Teachers often use words interchangeably when referring to science activities: labs, investigations, experiments, projects, inquiry. In this year’s Science and Children, the focus is on inquiry in the elementary classroom. As noted in the guest editorial Pathways to Inquiry, inquiry is not an analog, either/or process.

Doing inquiry in the classroom requires laying a foundation for students to take more responsibility for their learning. The learner must become adept at using the process skills of science (observing, questioning, predicting, hypothesizing) to make decisions about what questions to raise, which to follow in depth, what materials and science tools to use for various tasks, how to organize data, communicate findings, and participate in discourse.

The spectrum of inquiry activities is based on who has responsibility for the processes: from activities that are totally planned by the teacher with predictable outcomes (assuming that the students follow the directions) to those investigations in which students choose a question and design the procedures, with levels in between. I suspect it’s the “in between” that is challenging for teachers. The articles in this year’s Science and Children have many suggestions, and the websites in the SciLinks collection can help with content questions.

Outdoor Integration show how investigations of seeds, butterflies, and water quality can be integrated with writing. The graphic organizer for writing could be adapted for other grade levels I’m thinking of middle schoolers who may need some help in organizing their thoughts. (SciLinks: Butterflies, Migration) Creature Connections also has ideas for taking learning outside to reinforce skills in observation, inference, and classification. (SciLinks: Endangered Species, Adaptations of Animals, Biodiversity, Ecosystems)
The article Needs of Seeds contains a formative assessment probe to ascertain students preconceptions (and misconceptions) about what seeds need to germinate. (SciLinks: Seed Germination)

### WORK ORDER A
Summarize the passage on classroom inquiry in two sentences.
### WORK ORDER B
Copy the passage on classroom inquiry from "Teachers often use" up to and including "participate in discourse.".
### WORK ORDER C
Carry on the passage on classroom inquiry beyond its final sentence.
The lines after this point are separate material and have nothing to do with the passage on classroom inquiry.

### DATA EXTRACT
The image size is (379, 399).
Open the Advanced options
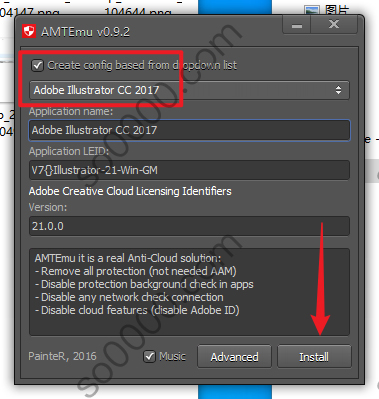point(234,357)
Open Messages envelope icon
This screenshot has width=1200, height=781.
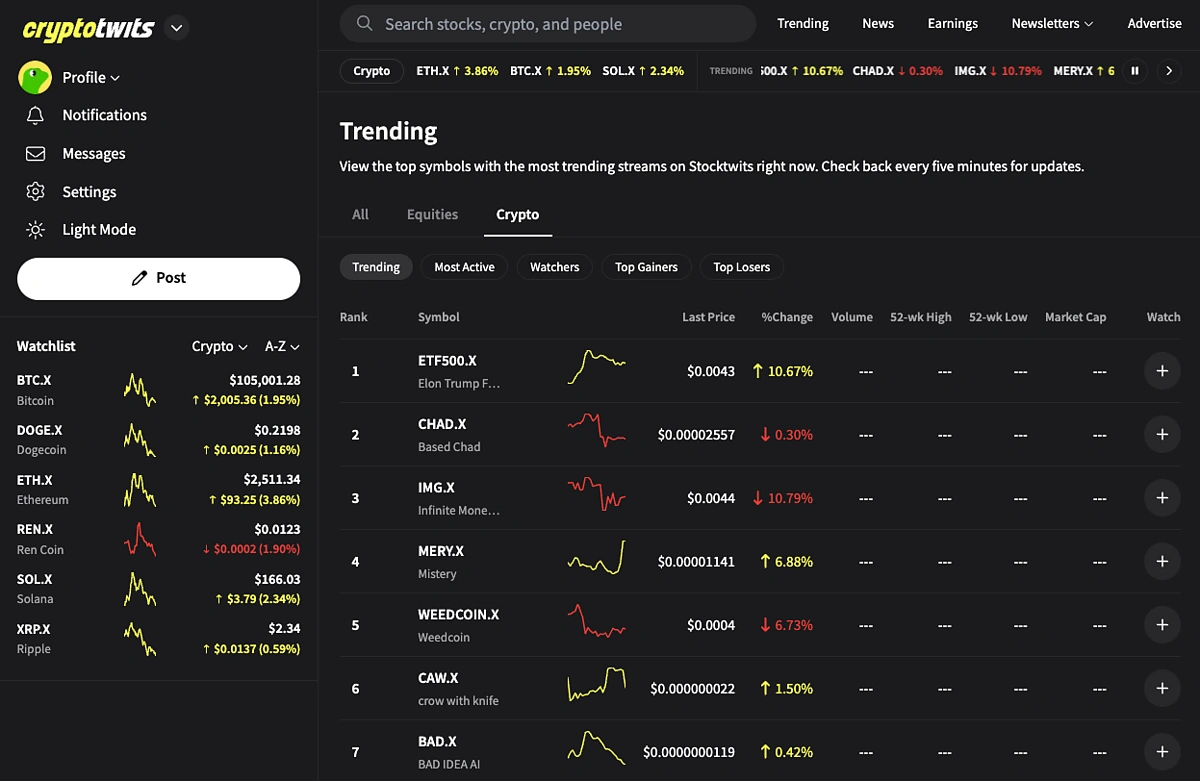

### ANSWER BOX A
Inquiry in the elementary classroom, the focus of this year's Science and Children, requires a foundation in which students take more responsibility for their learning by using science process skills. Inquiry activities range from ones planned entirely by the teacher to investigations students design themselves, and the journal's articles and the SciLinks websites offer suggestions and help with content questions.

### ANSWER BOX B
Teachers often use words interchangeably when referring to science activities: labs, investigations, experiments, projects, inquiry. In this year’s Science and Children, the focus is on inquiry in the elementary classroom. As noted in the guest editorial Pathways to Inquiry, inquiry is not an analog, either/or process.

Doing inquiry in the classroom requires laying a foundation for students to take more responsibility for their learning. The learner must become adept at using the process skills of science (observing, questioning, predicting, hypothesizing) to make decisions about what questions to raise, which to follow in depth, what materials and science tools to use for various tasks, how to organize data, communicate findings, and participate in discourse.

### ANSWER BOX C
What’s the Next Step? shows how to combine teacher demonstration and student experimentation. The teacher demonstration provides some background experience with a discrepant event, and student curiosity is stimulated to pose additional questions to investigate. The examples of student work show that they understand the processes. The discussion and diagrams in What Causes Convection? can be very helpful in understanding the concept. (SciLinks: Convection, Conduction, Convection, and Radiation)
At first, Inquiry in the Heart of a Comet may appear to be an arts-and-crafts activity, but these authors show how the planned and purposeful Comet on a Stick activity helps students to understand the composition of a comet and explain it to others. (SciLinks: Comets, Asteroids, and Meteors)
Ongoing Inquiry and Thinking Inside the Box include activities that guide younger students through inquiry processes. (SciLinks: Nutrition, States of Matter)
The authors of Concept-Based Learning also describe investigations with five stations related to ponds and water quality. The article includes a chart showing the understandings and essential questions that guide the investigations. (SciLinks: Lakes and Ponds, Food Webs, Food Chain, Energy Pyramid, Ecology)
Disease Detectives includes book reviews on “germs” and the activity “Microbe Mania.” (SciLinks: Microbes, Disease)
And check out more Connections for this issue (February 2011). Even if the article does not quite fit with your lesson agenda, there are ideas for handouts, background information sheets, data sheets, rubrics, and other resources.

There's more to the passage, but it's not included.